The disturbing findings of research by the Work Life Balance Centre – that nearly half of the workers in its survey claimed to suffer depression and 43% suffered panic or anxiety attacks due to stress – highlight the problem faced by many of the UK’s workforce.
Recent cases suggest claims arising from stress will continue to trouble employers.
Q What are these recent cases?
A In Hiles v South Gloucestershire NHS Primary Care Trust, a health visitor relied on incidents when she exhibited signs of distress as evidence of foreseeability and recovered £61,712.
In Intel Corporation UK Ltd v Tracy Ann Daw, Ms Daw suffered a psychiatric breakdown caused by overwork. The court found Intel should have taken immediate action, and dismissed the argument that provision of a counselling service to Daw was sufficient to discharge its duty towards her.
In the case of Lois Angela Sayers v Cambridgeshire County Council, the court was not convinced by the claimant’s arguments that her employer should have foreseen her ill-health and had not done enough to combat it. The claimant deliberately avoided disclosing that her limited absences were caused by psychiatric ill-health. General awareness of the possibility of psychiatric ill‑health occurring was not enough to fix this particular employer with notice. The court also found that the employer had done all that was reasonable.

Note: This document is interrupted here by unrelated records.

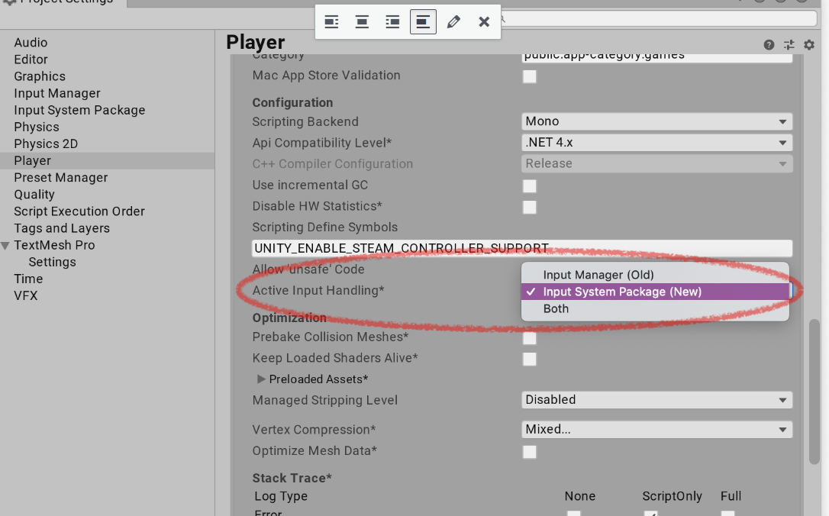Click the third alignment icon in the toolbar
The width and height of the screenshot is (829, 516).
392,22
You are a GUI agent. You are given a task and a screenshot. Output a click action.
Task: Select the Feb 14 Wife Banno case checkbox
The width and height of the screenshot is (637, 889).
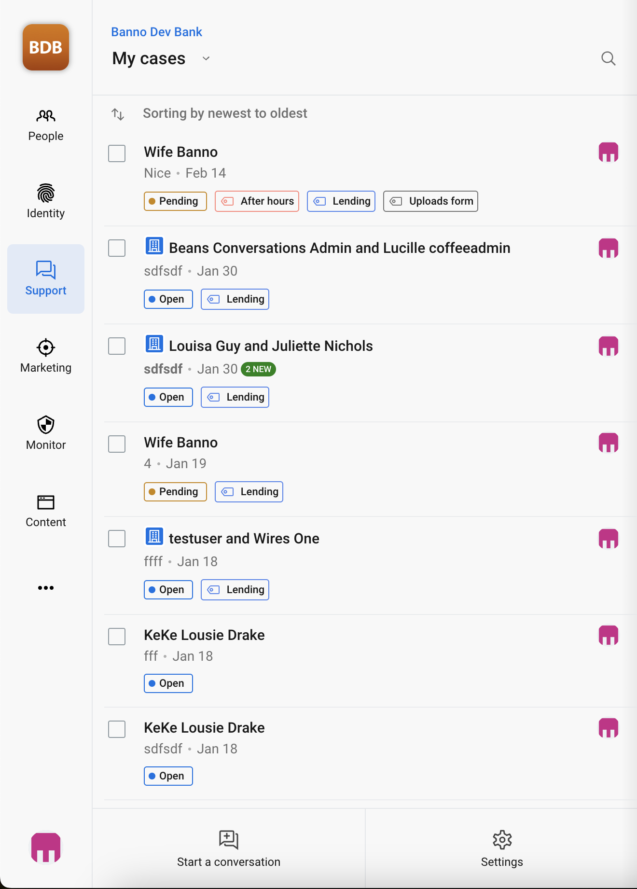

Reported cases are only the tip of the iceberg as many claims are settled through negotiation or abandoned before trial.
Q What lessons should employers learn from these cases?
A Even if impending ill-health is foreseeable, employers will not necessarily always be at fault, if an employee goes on to become ill. Employers need only take such steps as are reasonable to safeguard the health, safety and welfare of employees and when doing so are entitled to take into account the needs of the organisation which will, of course, include the needs of other employees.
General knowledge of ‘stress’ is unlikely to be enough to fix an employer with foreseeability of harm, but if there is a foreseeable risk of harm, act immediately. Managers know what is going on ‘on the ground’. Their evidence can make or break a case. The provision of a counselling service alone, without dealing with underlying causes of stress, is not a panacea and, as such, did not present to employers a defence to claims of this type.
Q Has the legal position changed?
A No. As with other injury claims, a claimant alleging damage caused by stress at work must prove foreseeability of harm, fault and loss and damage. The landmark case of Hatton v Sutherland is still the cornerstone of the law in this area.
Q What are claimants awarded?
A Awards are made up of an element for injury plus financial losses, which are uncapped, unlike some employment tribunal awards. A high-earning professional, unable to ever return to work, could have a claim worth £2m. In practice, values are likely to be lower, perhaps due to pre-existing ill-health which might have led to a breakdown or the need to leave work in any event.
Q Should we conduct stress audits?
A Regular stress audits can be useful monitoring tools. The Management of Health and Safety at Work Regulations 1999 require employers to make risk assessments. In addition, employers are required to have health and safety policies. These clearly should include stress and its likely consequences.
Q Can employees who suffer from stress bring claims under the Disability Discrimination Act?
A Yes. To bring a claim, an employee first needs to show that they are ‘disabled’. Disability is defined as “a physical or mental impairment which has a substantial and long-term adverse effect on his ability to carry out normal day-to-day activities”. The Act originally stated that a mental illness would only be a disability if it was a “clinically well-recognised illness”. However, this condition was removed by the Disability Discrimination Act 2005. This has widened the scope of employees who can gain protection under the Act.
Employers should be aware that there is no cap on the amount of compensation an employee can recover. Compensation can include an award for injury to feelings and for personal injury damages.